> [TEXTO BASE]:
※ ※ ※

Defensores da redução da jornada de trabalho têm recorrido a exemplos de outros países para justificar a iniciativa. O tema é alvo de discussão devido a uma proposta de emenda à Constituição (PEC) elaborada pela deputada Erika Hilton (Psol-SP), que propõe a adoção da jornada 4×3 (quatro dias de trabalho e três de descanso) em subtituição à 6×1.
O vice-presidente Geraldo Alckmin chegou a dizer que a redução das horas trabalhadas é uma “tendência mundial”. A própria autora citou o movimento internacional ao comemorar a repercussão da proposta nas redes sociais e no Congresso.
“As pessoas entenderam a importância de que o Brasil, assim como outros países do mundo já fizeram, possa avançar num texto bom para a questão trabalhista no nosso país”, disse a deputada a jornalistas.
No texto da PEC, ela fez referência a experiências internacionais: “É possível observar menor número de faltas dos empregados e produtividade em alta, em razão da adoção de estratégias de organizações funcionais para o modelo da empresa”.
A justificativa se baseia nas conclusões de projeto-piloto promovido pela entidade global 4 Day Week em 22 empresas brasileiras no ano passado. Criada em 2019 na Nova Zelândia a partir de um projeto da empresa Perpetual Guardian, a 4 Day Week propõe reduzir em 20% o tempo trabalhado, mantendo o salário e a produtividade.
O modelo foi testado também nos Estados Unidos, Reino Unido, Canadá, Alemanha, Suécia, Holanda, África do Sul, Índia, Chile, Itália, Noruega, Bélgica e Suíça.
Também existem por todo o mundo outras iniciativas localizadas de empresas e serviços públicos, com participação de administrações locais, sempre fruto de negociação coletiva entre os trabalhadores e patrões, por meio de sindicatos.

※ ※ ※

> [EXERCÍCIO ESCRITO]: Copie do texto sobre a redução da jornada de trabalho, sem mudar nada, o trecho que vai de "Defensores da redução" até "subtituição à 6×1.". O material abaixo não tem relação com o texto.

> [INFORMAÇÕES FORNECIDAS]:

※ ※ ※

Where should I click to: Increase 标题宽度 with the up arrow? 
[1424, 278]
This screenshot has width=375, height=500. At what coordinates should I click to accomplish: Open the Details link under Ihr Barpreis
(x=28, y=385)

※ ※ ※

> [RESPOSTA FINAL]:
Defensores da redução da jornada de trabalho têm recorrido a exemplos de outros países para justificar a iniciativa. O tema é alvo de discussão devido a uma proposta de emenda à Constituição (PEC) elaborada pela deputada Erika Hilton (Psol-SP), que propõe a adoção da jornada 4×3 (quatro dias de trabalho e três de descanso) em subtituição à 6×1.